Milwaukee is competing with those and other major metro areas around the world to attract talent, jobs and economic development, not to mention investing in the quality of life and a “Major League” brand, Sheehy said.

“There is a global competition for capital and talent,” Sheehy said. “Capital and talent are both highly mobile. They are going to be attracted to urban areas that are highly livable places.”

Meanwhile, other important but aging cultural and entertainment institutions, including the Milwaukee County Zoo and the Milwaukee Public Museum, have growing capital needs with no clear funding source to meet them.

In the 1940s, civic leaders formed the Greater Milwaukee Committee and urged the city to build several quality of life projects. From 1950 to 1967, the Milwaukee Arena, Milwaukee County Stadium, Milwaukee County War Memorial and Milwaukee Art Museum, the Milwaukee Public Museum, Mitchell Park Domes and the current Milwaukee County Zoo were all built.

Few major civic projects have been built in Milwaukee in recent years. Miller Park and the Santiago Calatrava-designed addition to the Milwaukee Art Museum were completed in 2001. Discovery World’s lakefront location was built in 2006.
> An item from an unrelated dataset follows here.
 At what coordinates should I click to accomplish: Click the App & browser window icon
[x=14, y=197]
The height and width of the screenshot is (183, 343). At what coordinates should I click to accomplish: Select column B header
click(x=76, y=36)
In today’s highly charged political climate, there is little public support for spending taxpayer money on non-essential projects such as stadiums and museums. However, Sheehy says Milwaukee’s economic future depends upon the city’s ability to offer a high quality of life that attracts talent.

“We’re trying to make Milwaukee as attractive as it can be for a talented workforce because that is the biggest driver of our economic prosperity,” he said. “Our goal is to show Milwaukee what three other comparable metro areas have done to make their regions more attractive by coming up with a strategy to invest in their cultural and entertainment assets. They’ve all created a shared vision for their future. They’ve all developed a strategy to invest public dollars in those institutions, and they’ve all executed on a strategy.”